--- Begin Page extract ---
“Flash of unstyled base class”

This week I ran into an interesting bug in the unit tests for some multithreaded code. The setup for the test involved a “process status daemon” that (in production) polled some global state once per second, and also provided some auxiliary functions that we wanted to test. The “once per second” code came from an old and widely-used internal helper library. In this retelling, I’ve taken the liberty of updating it for C++20:

class OncePerSecond {
    std::thread t_;
    std::binary_semaphore sem_{0};
    bool stopped_ = false;

    virtual void do_action() { }

public:
    explicit OncePerSecond() {
        t_ = std::thread([this]() {
            do {
                do_action();
            } while (!sem_.try_acquire_for(std::chrono::seconds(1)));
        });
    }
    void stop() {
        if (!std::exchange(stopped_, true)) {
            sem_.release();
            t_.join();
        }
    }
    virtual ~OncePerSecond() { stop(); }
};

To use this OncePerSecond gadget, you derive from it and override the do_action method to do whatever-it-is that you want to do. For example:

int *production_state;

class StatusDaemon : public OncePerSecond {
    std::map<int, int> config_;
    void do_action() override {
        printf("The global state is %d\n", *production_state);
    }
public:
    int config_size() const { return config_.size(); }
};

Creating an instance of StatusDaemon kicks off a background thread that prints “The global state is…” every second. (In production, of course, you’d initialize production_state to point to something before you created your StatusDaemon object.) Destroying the StatusDaemon object cleans up its thread.
--- End Page extract ---
Short problem 1:
Name every data member declared in the OncePerSecond class in the post, along with its type.
Short problem 2:
According to the post, which C++ standard was the helper library code updated to for the retelling?
Short problem 3:
Quote the post starting with "To use this" and going on through "up its thread.".
The material below has no connection to the post.
--- Begin Data shown ---
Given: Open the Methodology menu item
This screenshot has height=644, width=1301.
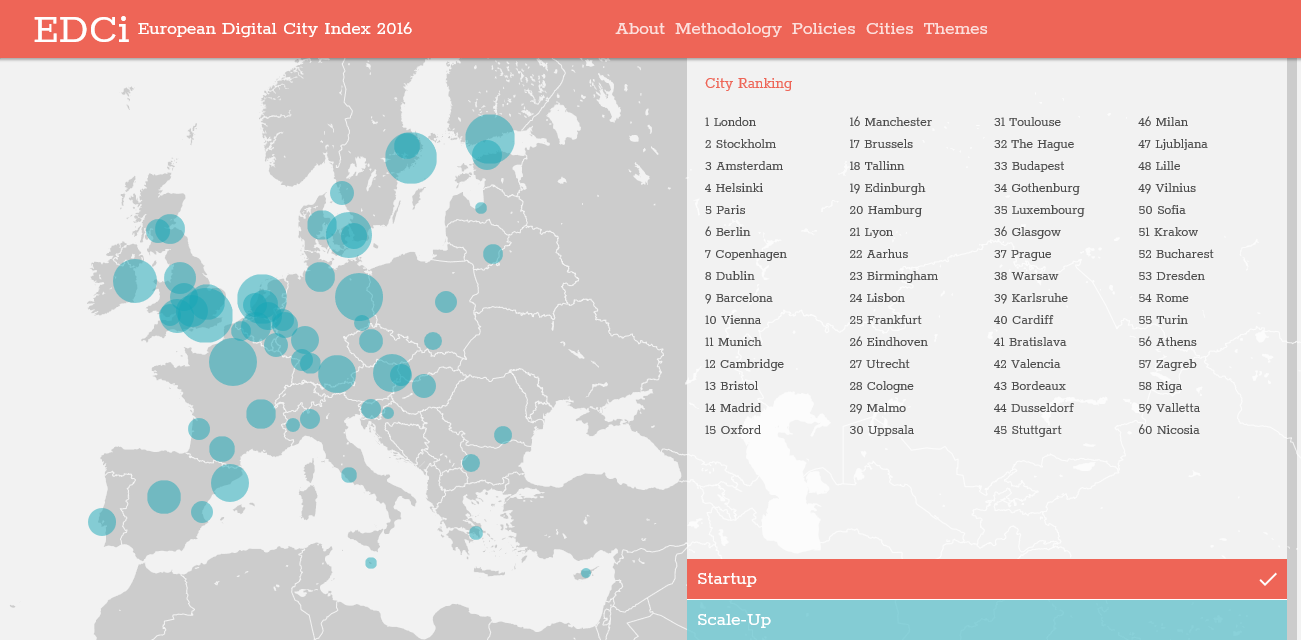Looking at the screenshot, I should point(728,29).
--- End Data shown ---
Exercise output 1:
t_ (std::thread), sem_ (std::binary_semaphore), stopped_ (bool)

Exercise output 2:
C++20

Exercise output 3:
To use this OncePerSecond gadget, you derive from it and override the do_action method to do whatever-it-is that you want to do. For example:

int *production_state;

class StatusDaemon : public OncePerSecond {
    std::map<int, int> config_;
    void do_action() override {
        printf("The global state is %d\n", *production_state);
    }
public:
    int config_size() const { return config_.size(); }
};

Creating an instance of StatusDaemon kicks off a background thread that prints “The global state is…” every second. (In production, of course, you’d initialize production_state to point to something before you created your StatusDaemon object.) Destroying the StatusDaemon object cleans up its thread.